Friday 13 January 2012

It's also harder than I thought!





Discovered that I can't get away with random blobs of colour for all the people, especially not in the foreground... a) I wasn;t getting the right overall colour, and b) blobs don't look like people. So I created a colour palette of the main colours (I 'mixed' them myself!) and so limited my palette to the tones that would match the dusk sky in the final painting.


I also gathered up my resolve, banished my laziness and zoomed in to do some detail on the crowd in front.


While maintaining my casual, Impressionist excuse for impatience, of course ;-)

Friday 6 January 2012

Maybe it is art....






I got bored of the people, so started on the billboards. I love how the medium allows for so much light. It's like the best of watercolour, oil and acrylic combined. Without any of the mess.


Also markers and pastels :)

Is this art? (part2)

Then, somewhere between trying to hand-paint (read Wacom tablet and pen) the circular holes of the Francis P. Duffy memorial and worrying about whether I could use the text tool for the inscriptions on it, I decided, f*ck it - this is not a homework assignment. I'm having fun. So I left the debate over art with teh memorial and moved on to the areas I originally thought would be cool to work on.


I desaturated the crowd so I could splash away with my paintbrush without having the original image dictate colour. Yes, I added a Bevel effect to the paint so it would look Impasto. Like I had squeezed the blobs of colour straight out of the tubes. I am now making up the rules as I go along...


I reckon if Van Gogh had a PC with Photoshop he would take full advantage of the medium...
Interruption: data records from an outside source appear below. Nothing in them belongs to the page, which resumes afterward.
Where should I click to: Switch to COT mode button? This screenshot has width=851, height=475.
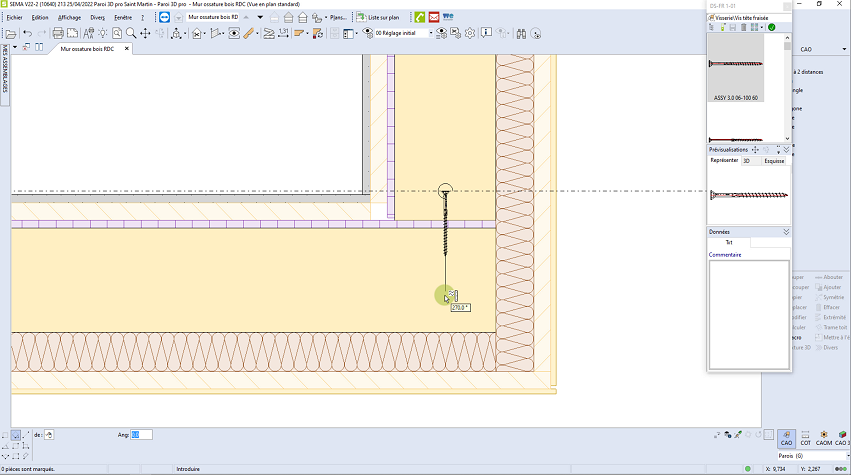click(805, 438)
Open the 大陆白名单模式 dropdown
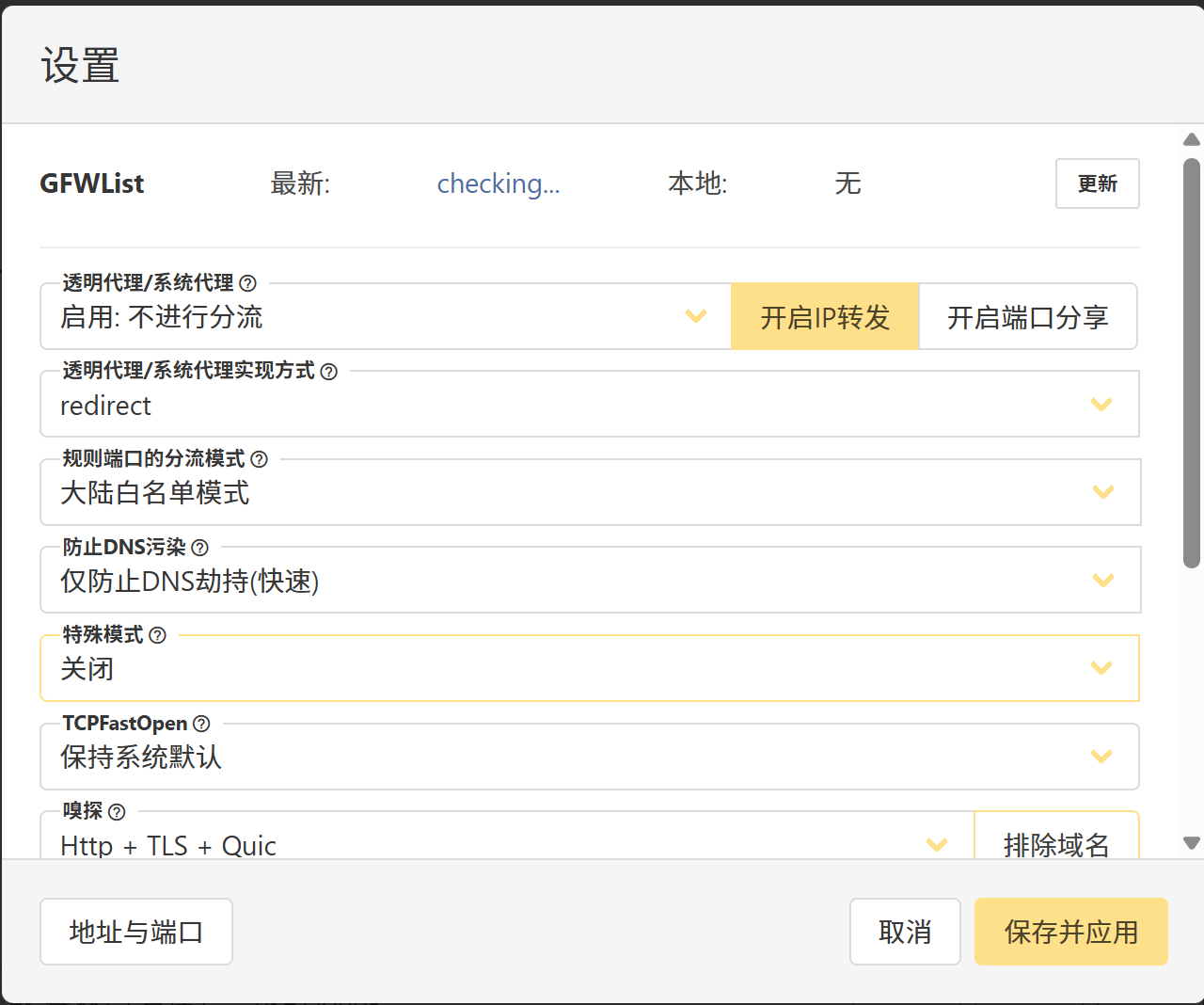The height and width of the screenshot is (1005, 1204). tap(589, 493)
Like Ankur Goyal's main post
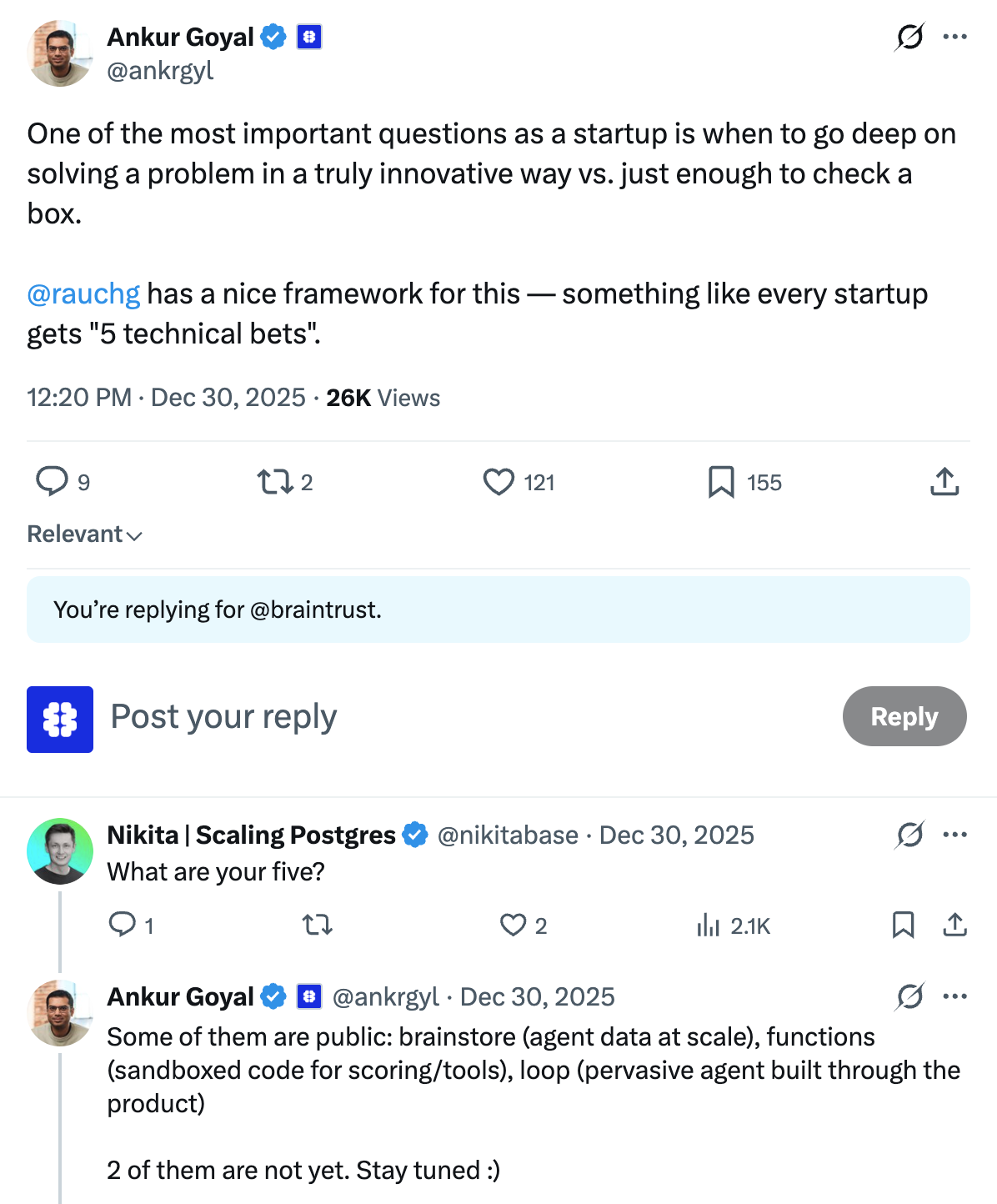 point(499,482)
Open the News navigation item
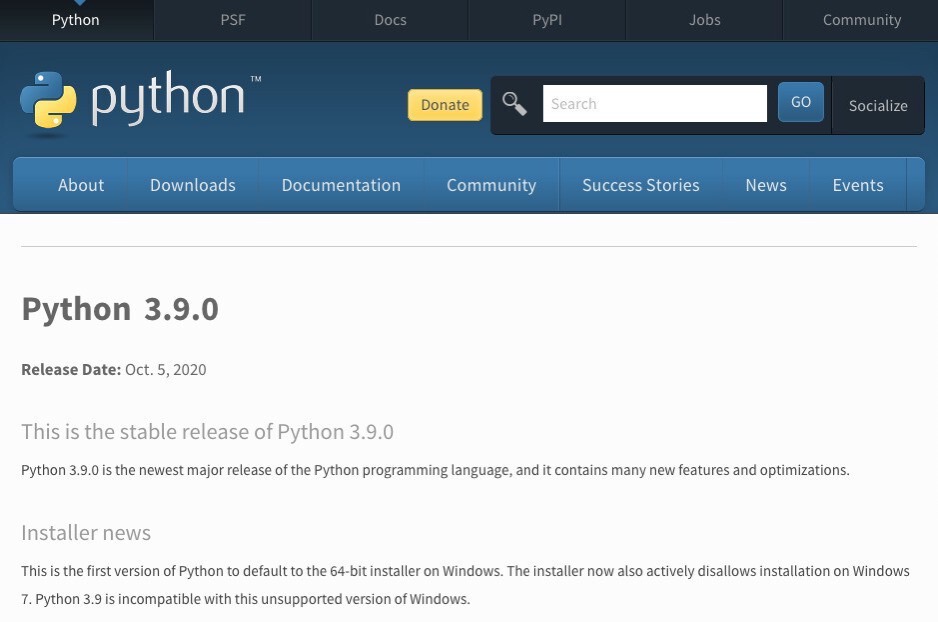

That's my story and I'm sticking to it!






Is this art?

So I have some time on my hands, because I often freelance at agencies that book me in for weeks at a time, and then sometimes don't have enough work to cover all 8 hours of the day. I can't do a lot in these situations, because I'm almost always on computers with the bare minimum for my job, and I don't carry all my other project files with me all the time. Dropbox is pretty useful in these situations.

Anyway, mostly I have Photoshop and the Internet. And an appetite for creativity that won't quit. Today I started a new Photoshop project, but I'm not sure if it qualifies as art. You see, I'm lazy when it comes to certain things like drawing from memory. Lazy or perhaps just not confident enough that it will turn out looking right, and then I will have wasted time on it, when what I actually want to do is play around with colours and shadows and lighting and all the other cool effects you add on once the basic structure looks good. Colouring in, really.

The question that keeps going through my head while I'm doing this is: "is it art?"

Here is my base picture. It almost looks like a painting already, which is what drew me to it in the first place.


I'll be honest, I don't even really know where I'm going with it. Nevertheless, I've started copying out the shapes and thinking about the colours. (Maybe this is what the comic book colour team does?)


My art education kicked in and prompted me tostart at the back, so I could do layers towards the front. Then I realised this isn't paint, and it would work better to start from the front, so that the shape panels wouldn't block colour from behind.


At some point, while deciding how best to recreate the granite texture on the memorial stone in front, I decided that, to qualify as something that isn't just a copy of the original, I would have to insert some traditional art. So I made the tentative decision to avoid the Photoshop Gradient tool, and, after using the Noise filter, I decided I wouldn't use that again either.


Or the Bevel and Emboss, or Drop Shadow. Hmmm. My laziness safety switch just tripped.